Data records
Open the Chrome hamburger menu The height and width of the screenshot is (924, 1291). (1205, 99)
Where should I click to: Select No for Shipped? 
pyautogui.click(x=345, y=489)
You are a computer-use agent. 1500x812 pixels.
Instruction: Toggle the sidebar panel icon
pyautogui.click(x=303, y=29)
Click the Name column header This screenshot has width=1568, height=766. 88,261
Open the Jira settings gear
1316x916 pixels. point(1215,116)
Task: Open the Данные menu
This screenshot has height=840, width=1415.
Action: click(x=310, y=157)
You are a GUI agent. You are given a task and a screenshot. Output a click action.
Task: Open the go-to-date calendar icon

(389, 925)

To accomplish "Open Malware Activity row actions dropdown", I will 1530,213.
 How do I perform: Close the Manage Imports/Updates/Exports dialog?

What you should do: The response should be a verbatim transcription of the data.

Finished exercise:
Open the Chrome hamburger menu The height and width of the screenshot is (924, 1291). (1205, 99)
Where should I click to: Select No for Shipped? 
pyautogui.click(x=345, y=489)
You are a computer-use agent. 1500x812 pixels.
Instruction: Toggle the sidebar panel icon
pyautogui.click(x=303, y=29)
Click the Name column header This screenshot has width=1568, height=766. 88,261
Open the Jira settings gear
1316x916 pixels. point(1215,116)
Task: Open the Данные menu
This screenshot has height=840, width=1415.
Action: click(x=310, y=157)
You are a GUI agent. You are given a task and a screenshot. Output a click action.
Task: Open the go-to-date calendar icon

(389, 925)

To accomplish "Open Malware Activity row actions dropdown", I will 1530,213.
 How do I perform: Close the Manage Imports/Updates/Exports dialog?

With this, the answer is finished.